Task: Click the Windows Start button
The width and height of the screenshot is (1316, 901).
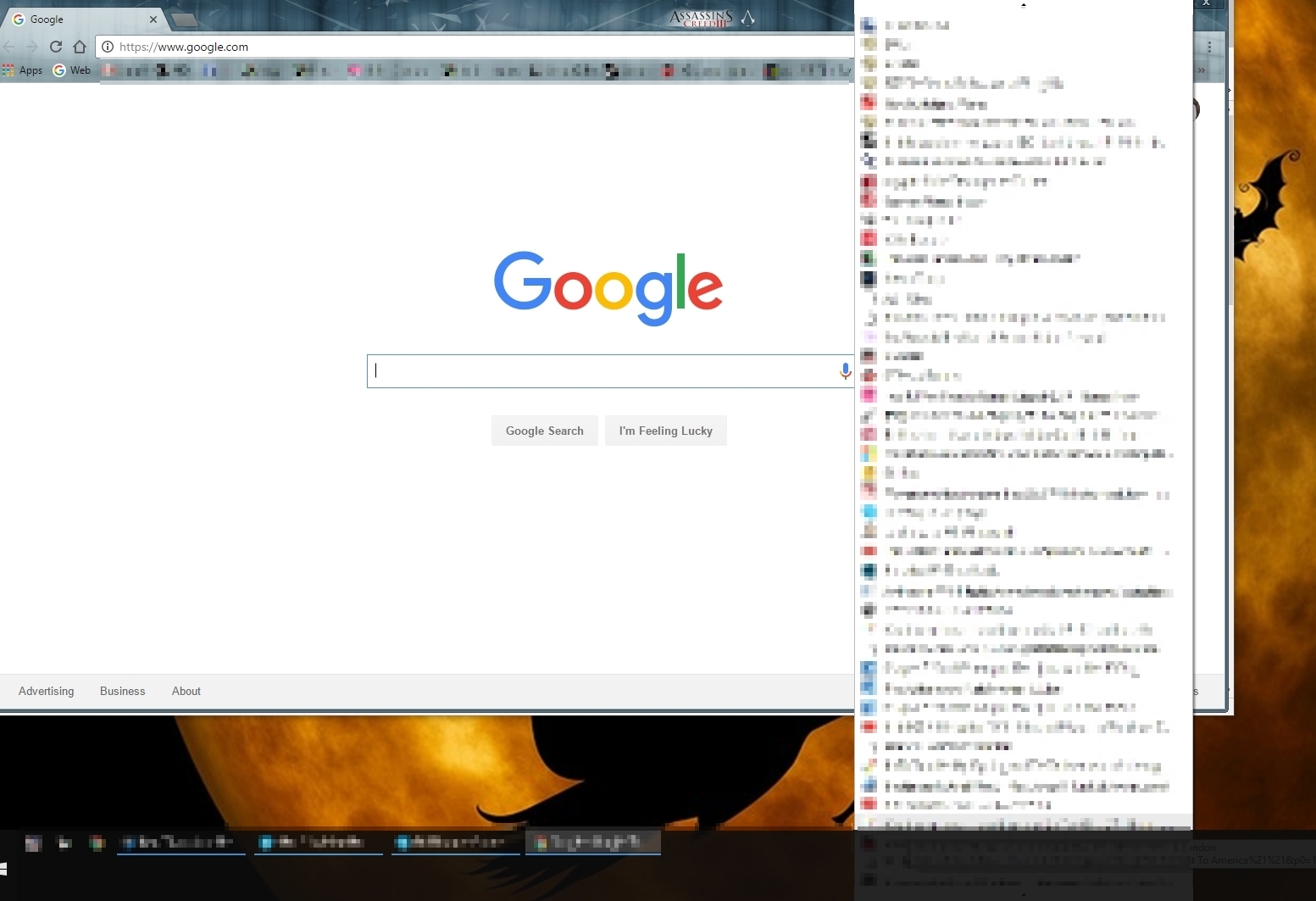Action: (x=4, y=869)
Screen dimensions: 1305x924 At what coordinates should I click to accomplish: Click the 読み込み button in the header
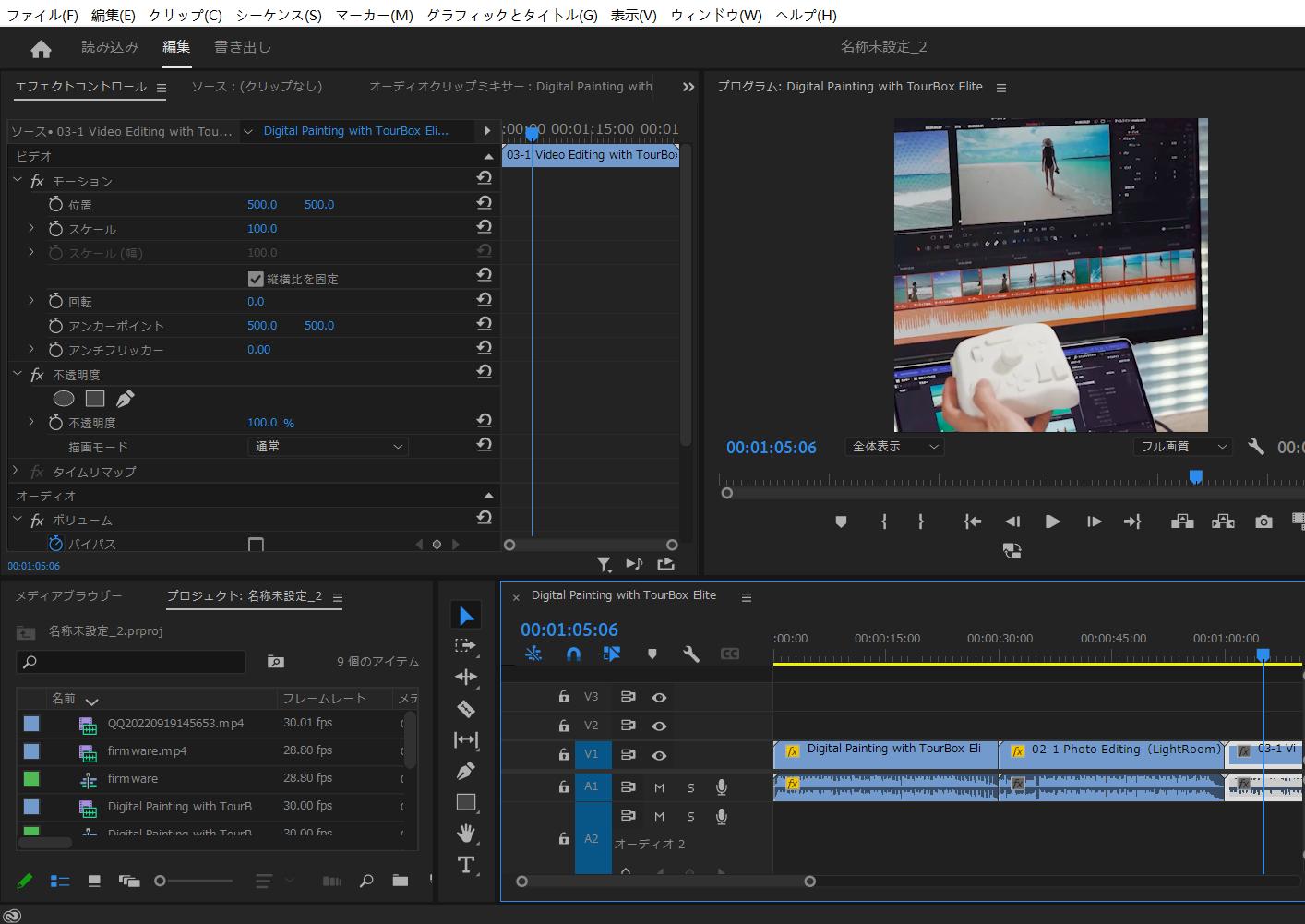109,46
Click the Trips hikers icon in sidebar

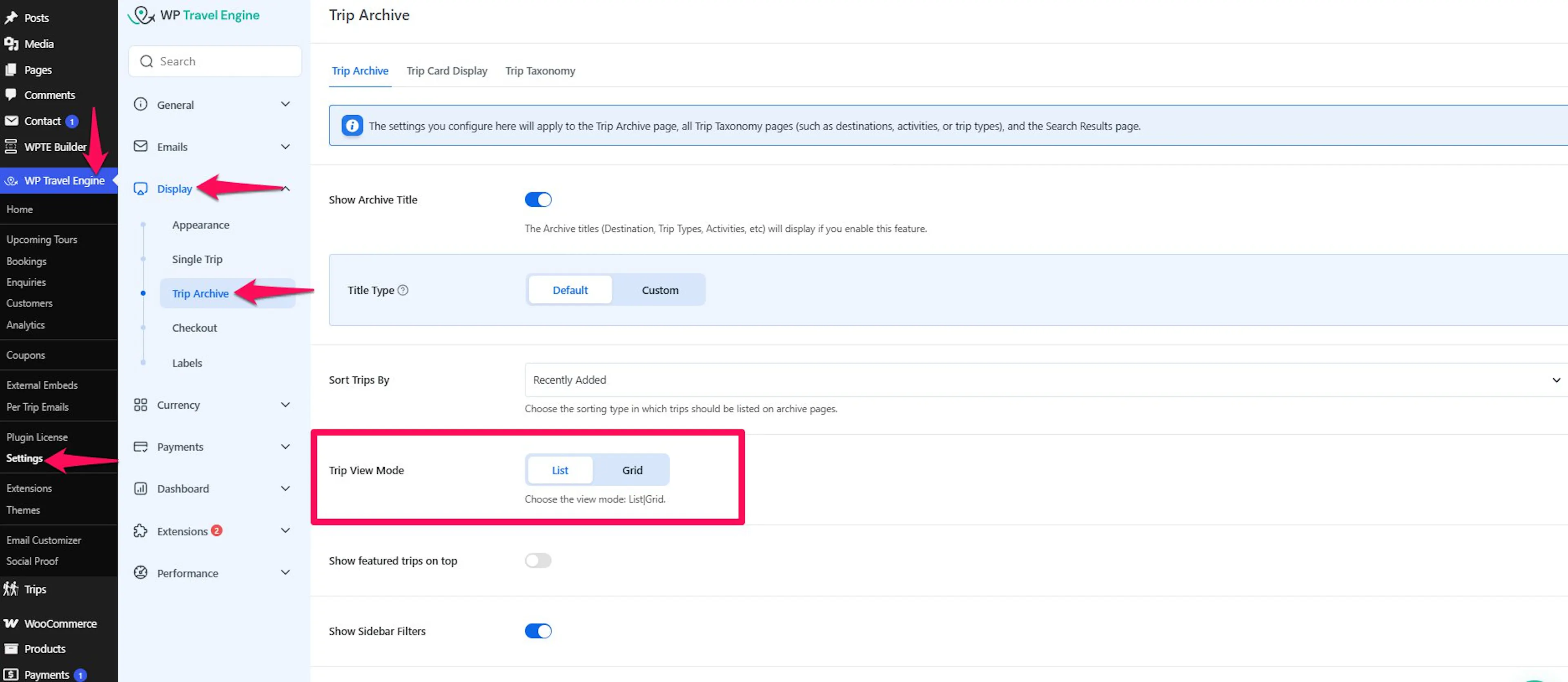tap(11, 589)
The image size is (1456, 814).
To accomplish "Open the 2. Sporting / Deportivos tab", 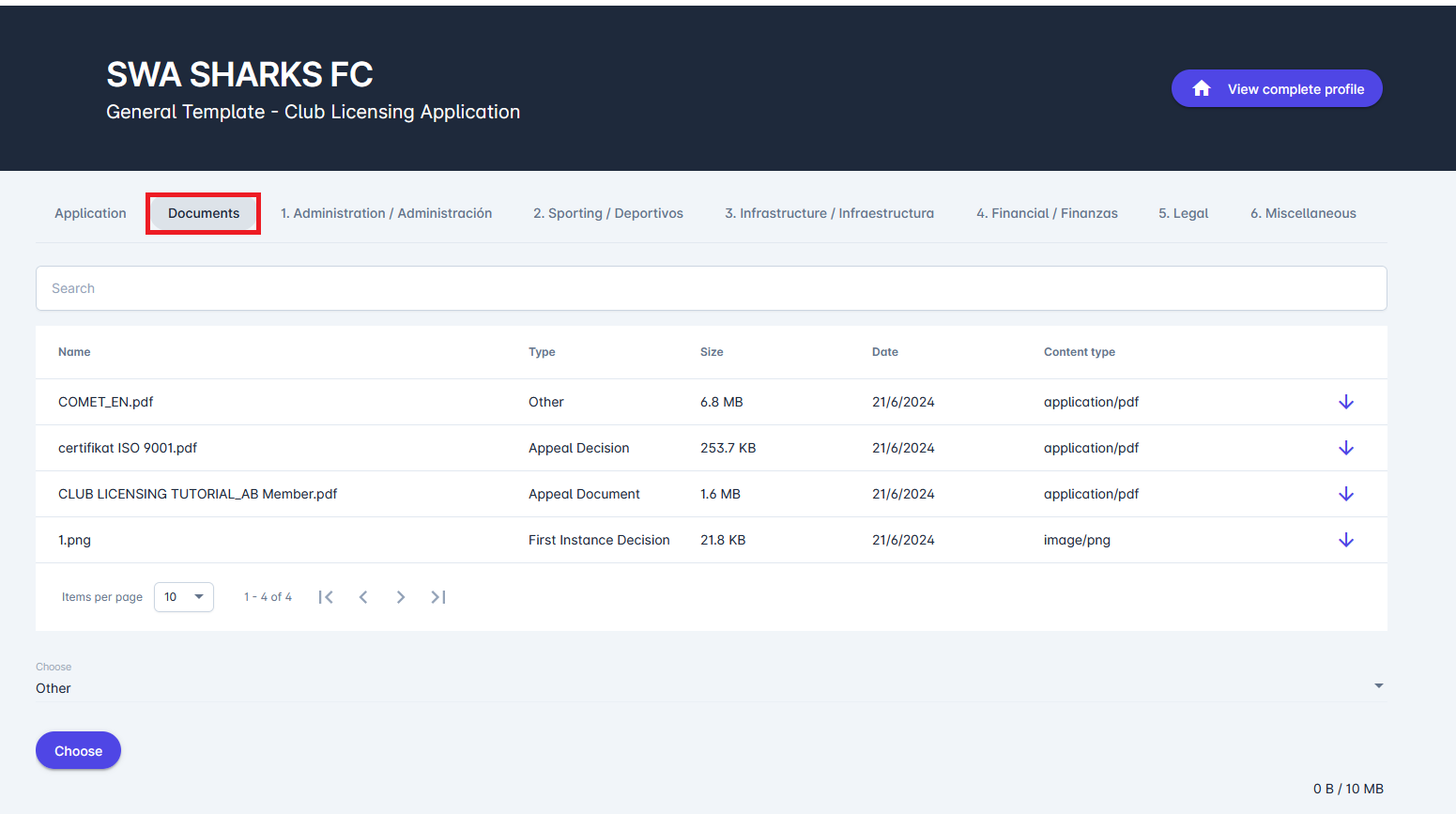I will (x=608, y=213).
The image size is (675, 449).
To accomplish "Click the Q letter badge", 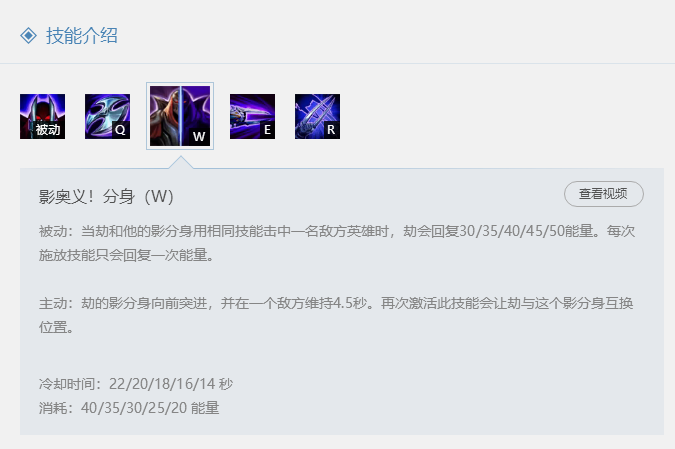I will click(121, 130).
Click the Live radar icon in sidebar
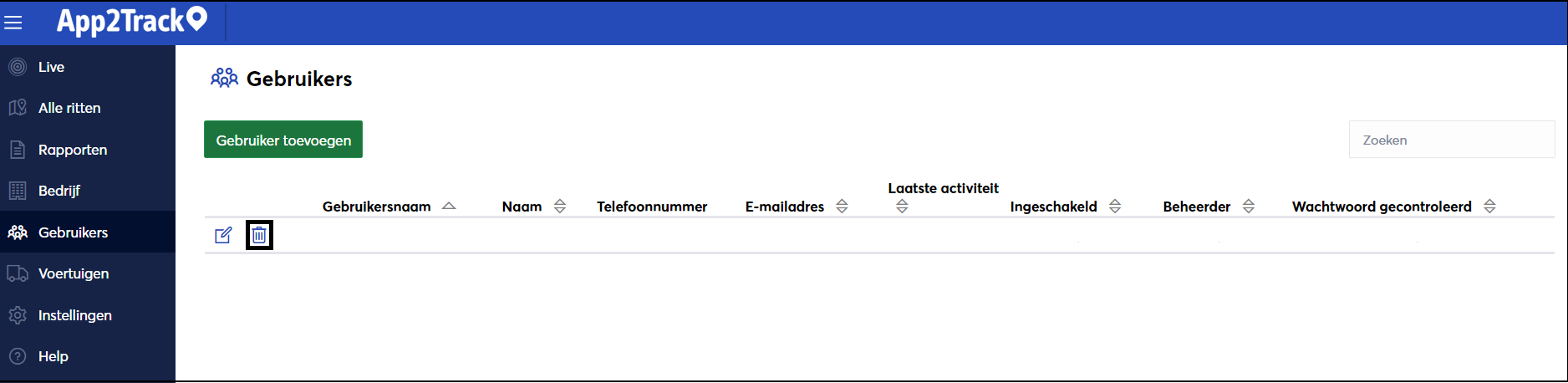Screen dimensions: 1568x383 [18, 67]
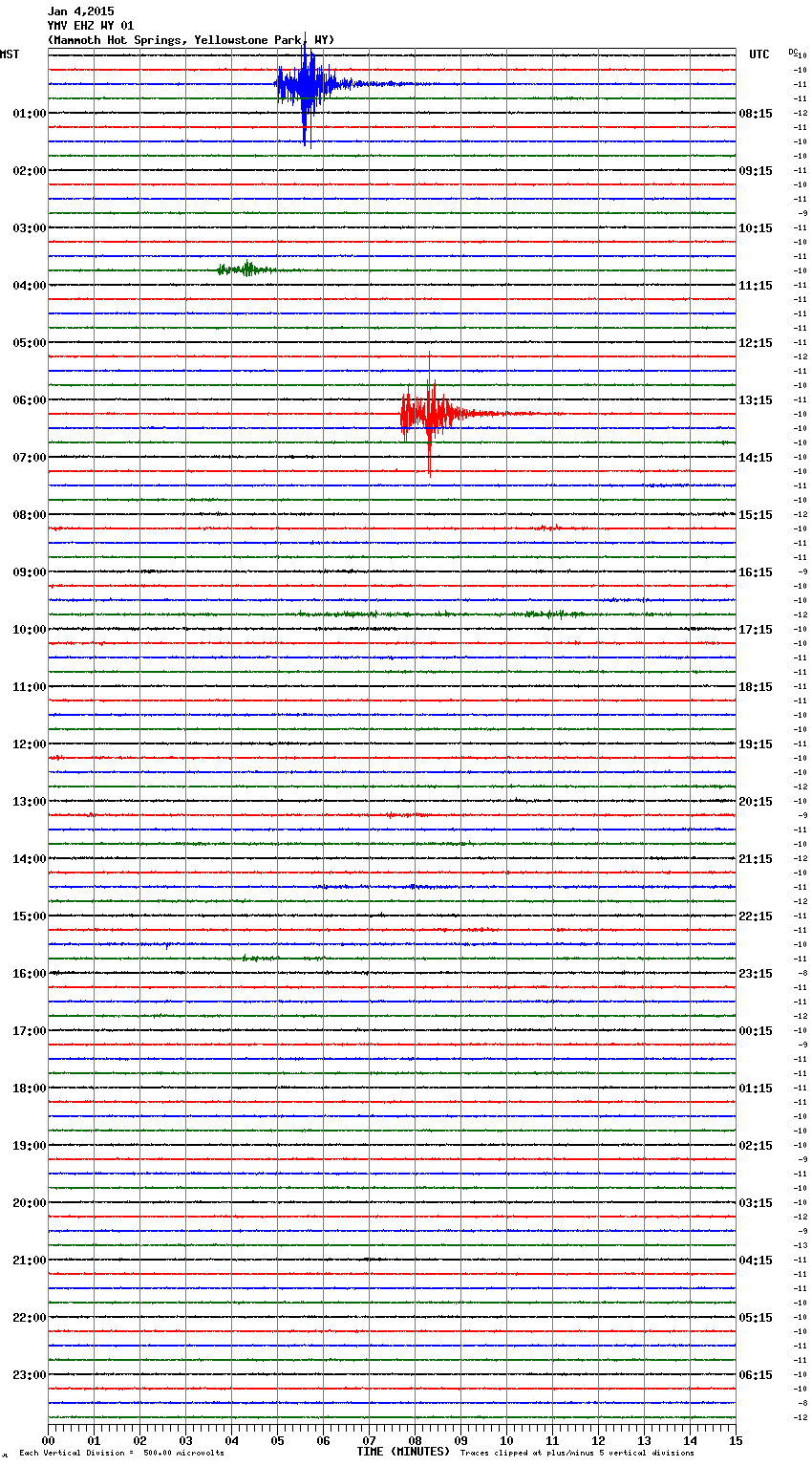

* _Short problem_: Return every line of the records that contains the word "size".

* _Complete output_:
The image size is (1456, 814).
The image size is (675, 449).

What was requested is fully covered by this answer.